Киреев испуганно поджал располневший живот. Хотел казаться более бравым.
Он был похож на себя прежнего, но другой. Как старший брат, приехавший из провинции. Родовые черты сохранились, но все же это другой человек, с иным образом жизни.
Артамонова знала: последний год Киреев играл в ресторане и, поговаривали, – ходил по столикам. Вот куда он положил свое бунтарство. На дно рюмки.
Они стояли и смотрели друг на друга.
– Как живешь? – спросила Артамонова.
– Нормально.
Кепка сидела на нем низко, не тормозилась волосами. Жалкая улыбка раздвинула губы, была видна бледная, бескровная линия нижней десны.
«Господи, – ужаснулась Артамонова. – Неужели из-за этого огрызка испорчена жизнь?»
– Тебе куда? – спросил он.
– Направо, – сказала Артамонова.
– А мне налево.
Ну это как обычно. Им всегда было не по дороге.
Артамоновой вдруг захотелось сказать: «А знаешь, у нас мог быть ребенок». Но промолчала. Какой смысл говорить о том, чего нельзя поправить.
Они постояли минутку. На их головы опустилось шестьдесят пылинок.
– Ну пока, – попрощалась Артамонова. Чего стоять, пылиться.
– Пока, – согласился Киреев.
Подошел поезд. Артамонова заторопилась, как будто это был последний поезд в ее жизни.
Киреев остался на платформе. Его толкали, он не замечал. Стоял, провалившись в себя.
Артамонова видела его какое-то время, потом поезд вошел в тоннель. Вагон слегка качало, и в ней качалась пустота.
И вдруг, как озноб, продрала догадка: своими «сказать – не сказать», «спросить – не спросить» она испортила ему жизнь. Родила бы, не советуясь, сыну было бы под тридцать. Они вместе возвращались бы с концерта. Она сказала бы Кирееву: «Познакомься, это твой сын». И Киреев увидел бы себя, молодого и нахального, с прямой спиной, с крепким рукопожатием. Как в зеркало, заглянул бы в керамические глаза, и его жизнь обрела бы смысл и надежду.
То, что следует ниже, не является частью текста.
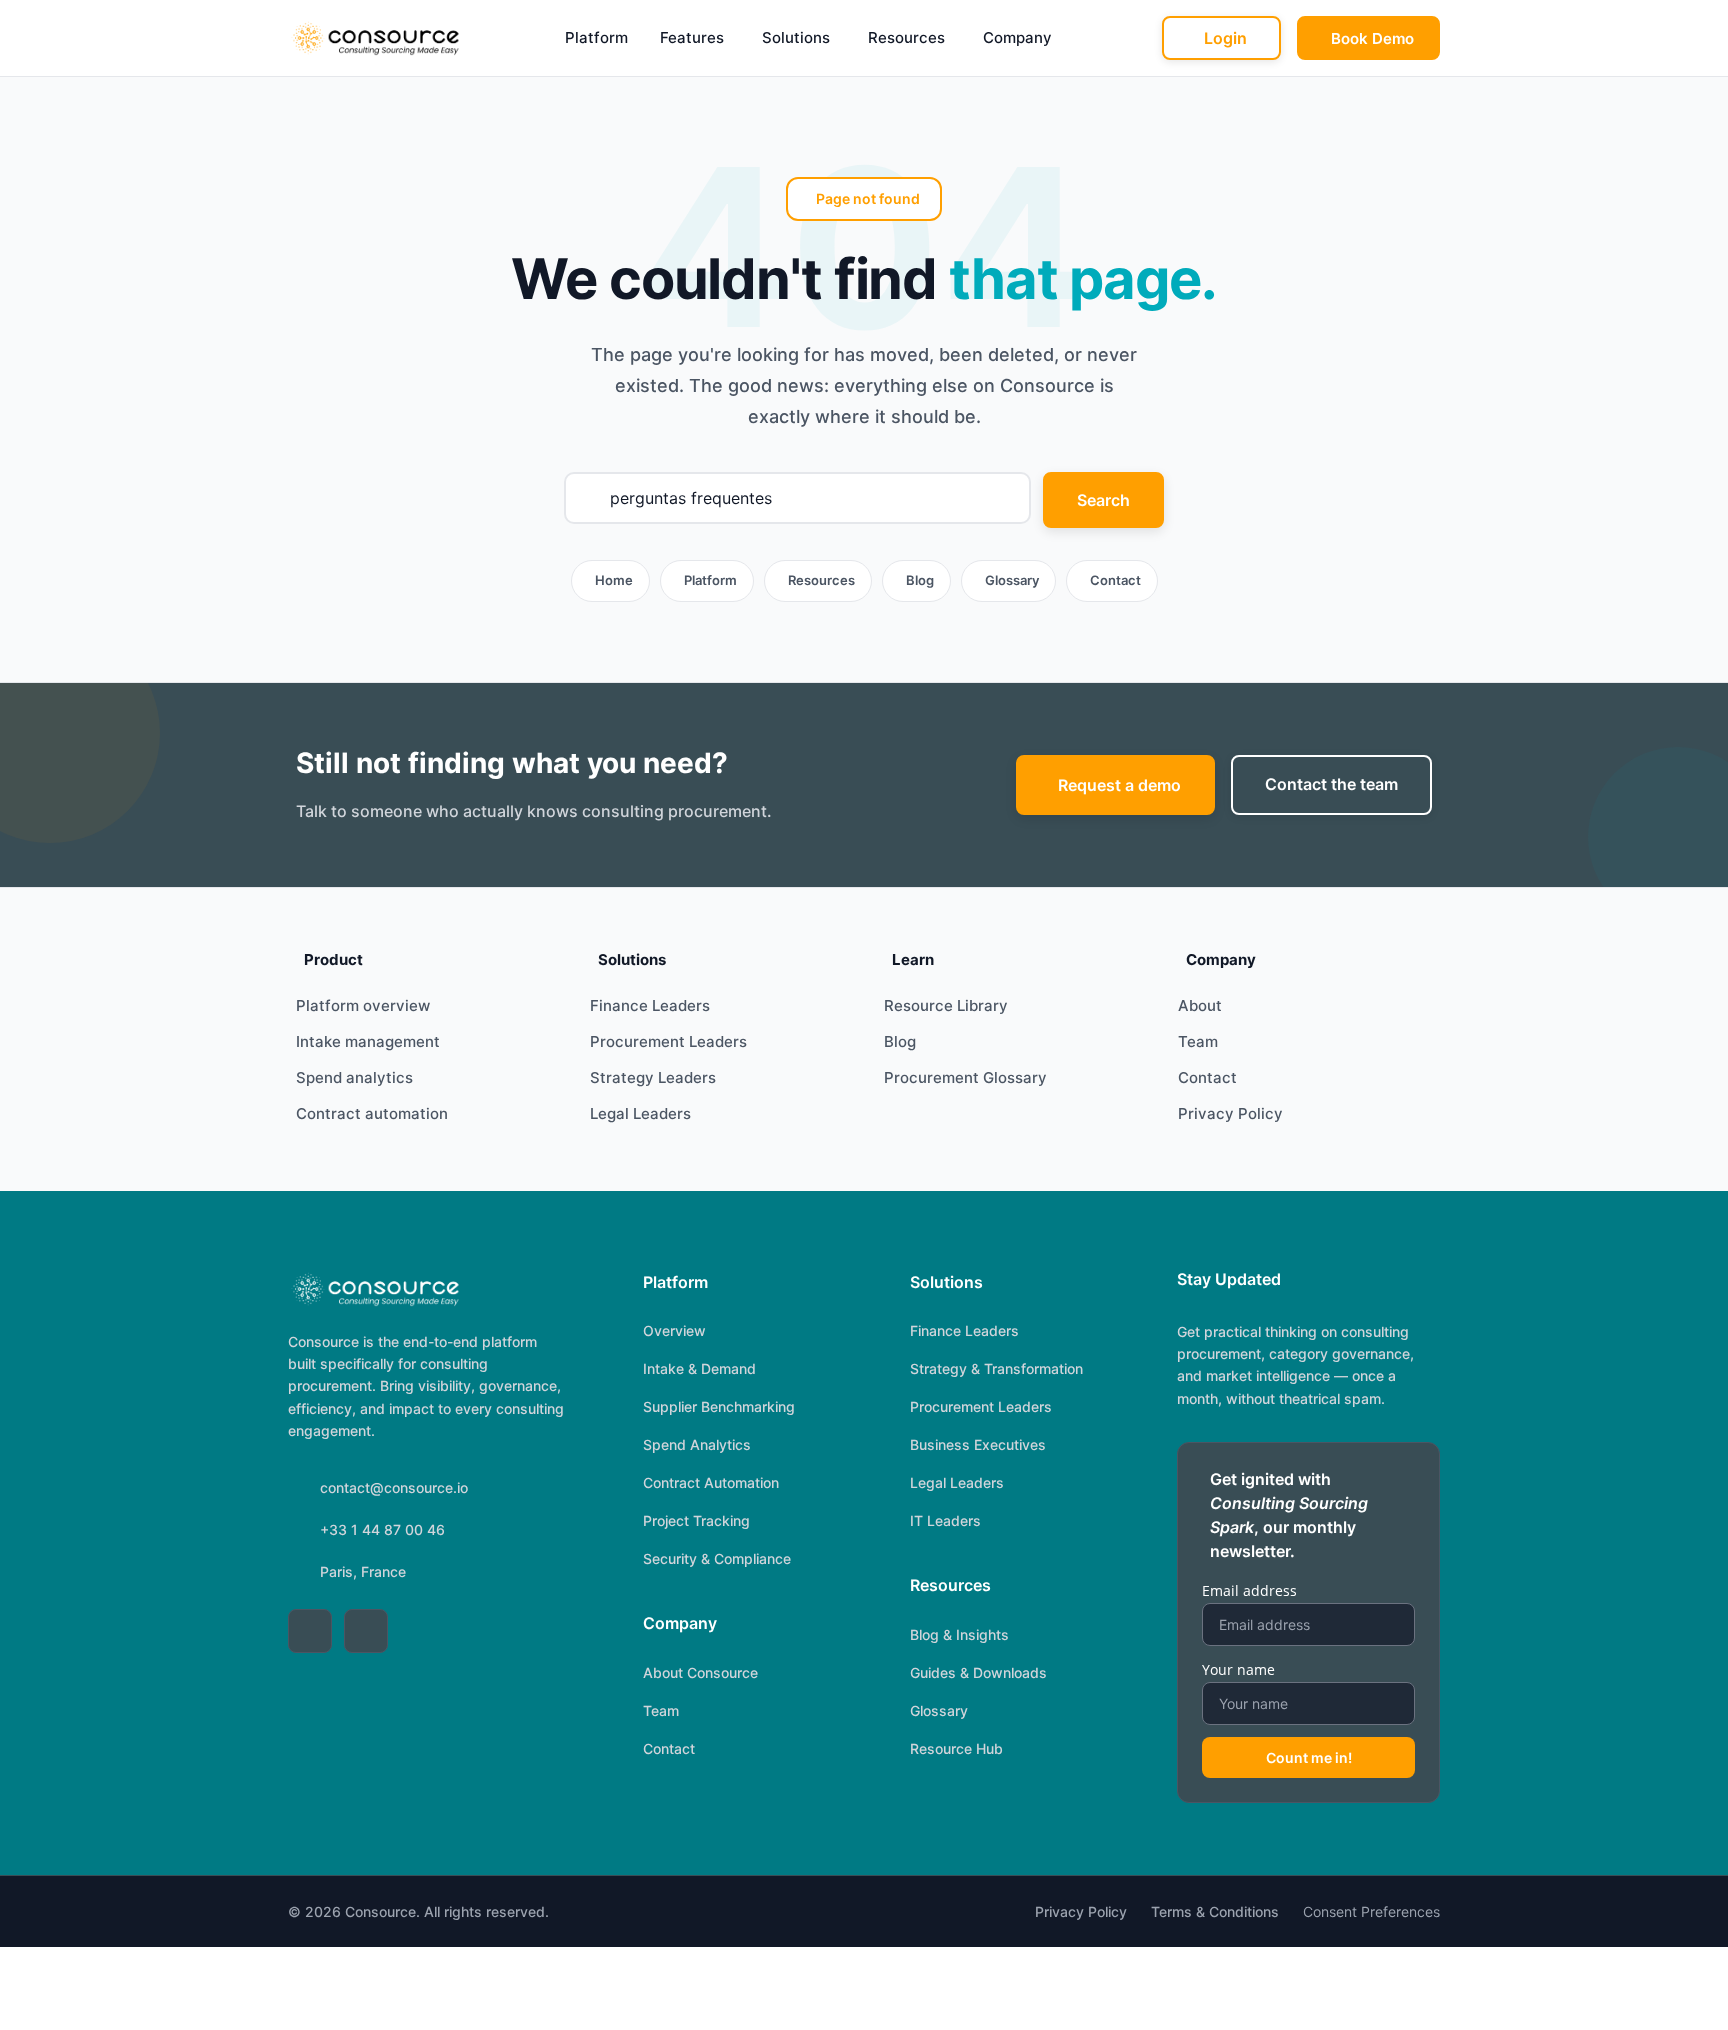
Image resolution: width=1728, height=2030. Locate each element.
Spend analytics (354, 1077)
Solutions (796, 37)
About (1200, 1005)
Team (1198, 1041)
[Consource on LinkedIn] (310, 1631)
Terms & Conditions (1215, 1911)
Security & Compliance (717, 1558)
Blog (920, 580)
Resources (906, 37)
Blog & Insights (959, 1634)
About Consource (700, 1672)
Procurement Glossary (965, 1077)
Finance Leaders (650, 1005)
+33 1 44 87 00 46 (382, 1529)
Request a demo (1119, 785)
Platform (596, 37)
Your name (1238, 1669)
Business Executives (978, 1444)
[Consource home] (374, 38)
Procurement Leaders (668, 1041)
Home (614, 580)
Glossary (1012, 580)
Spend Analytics (697, 1444)
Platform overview (363, 1005)
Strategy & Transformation (996, 1368)
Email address (1249, 1590)
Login (1225, 38)
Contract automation (372, 1113)
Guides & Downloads (978, 1672)
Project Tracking (696, 1520)
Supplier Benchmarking (719, 1406)
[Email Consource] (366, 1631)
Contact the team (1331, 784)
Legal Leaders (640, 1113)
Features (692, 37)
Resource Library (946, 1005)
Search (1103, 500)
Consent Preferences (1371, 1911)
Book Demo (1372, 38)
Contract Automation (711, 1482)
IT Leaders (945, 1520)
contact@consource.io (394, 1487)
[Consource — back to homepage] (374, 1289)
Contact (1115, 580)
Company (1017, 37)
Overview (674, 1330)
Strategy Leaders (653, 1077)
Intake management (368, 1041)
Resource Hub (956, 1748)
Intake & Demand (699, 1368)
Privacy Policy (1230, 1113)
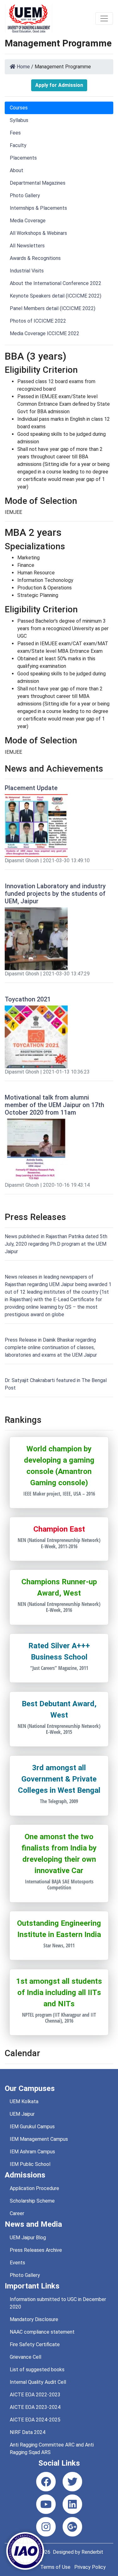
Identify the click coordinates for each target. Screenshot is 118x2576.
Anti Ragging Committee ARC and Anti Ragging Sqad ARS (52, 2448)
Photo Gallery (25, 2275)
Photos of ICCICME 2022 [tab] (38, 321)
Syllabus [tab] (19, 120)
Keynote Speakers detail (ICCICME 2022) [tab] (55, 296)
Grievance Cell (25, 2357)
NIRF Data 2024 (27, 2432)
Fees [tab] (15, 133)
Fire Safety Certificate (35, 2344)
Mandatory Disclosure (34, 2319)
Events (17, 2263)
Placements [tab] (23, 158)
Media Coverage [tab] (28, 221)
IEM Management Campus (39, 2139)
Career (17, 2213)
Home (22, 67)
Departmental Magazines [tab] (37, 183)
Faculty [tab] (18, 145)
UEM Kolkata (24, 2101)
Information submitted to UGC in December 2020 (58, 2303)
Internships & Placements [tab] (38, 208)
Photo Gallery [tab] (25, 195)
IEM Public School (30, 2164)
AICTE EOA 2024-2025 (35, 2420)
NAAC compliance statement (42, 2332)
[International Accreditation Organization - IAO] (25, 2550)
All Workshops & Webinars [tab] (38, 233)
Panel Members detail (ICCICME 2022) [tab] (52, 308)
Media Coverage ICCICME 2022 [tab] (44, 333)
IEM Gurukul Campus (32, 2127)
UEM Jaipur (22, 2114)
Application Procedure (34, 2188)
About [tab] (16, 170)
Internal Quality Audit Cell (38, 2382)
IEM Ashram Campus (32, 2152)
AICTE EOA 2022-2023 (35, 2395)
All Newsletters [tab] (27, 246)
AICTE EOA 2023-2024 (35, 2407)
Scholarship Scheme (32, 2201)
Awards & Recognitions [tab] (35, 258)
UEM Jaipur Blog (28, 2238)
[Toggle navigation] (104, 18)
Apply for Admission (59, 85)
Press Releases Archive (36, 2250)
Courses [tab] (19, 108)
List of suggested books (37, 2370)
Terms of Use (55, 2567)
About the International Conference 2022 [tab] (55, 283)
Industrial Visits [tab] (27, 271)
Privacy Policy (90, 2567)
А так что? Стоит на платформе, как отбракованный помидор. Как тридцать лет назад, когда его не приняли в музыкальное училище. Артамоновой стало горько за его пропавший талант. И так же, как тогда, захотелось поехать в трапезную, вызвать его и сказать: «Ты самый талантливый изо всех нас. И еще не все потеряно». Киреев стоял перед глазами в низкой кепочке. Жизнь повозила его, но это он. Те же глаза, как у козла рога, та же манера проваливаться, не пускать в себя. Люди стареют, но не меняются. И она – та же. И так же воет собака на рельсах. Между ними гора пыли и песка, а ничего не изменилось.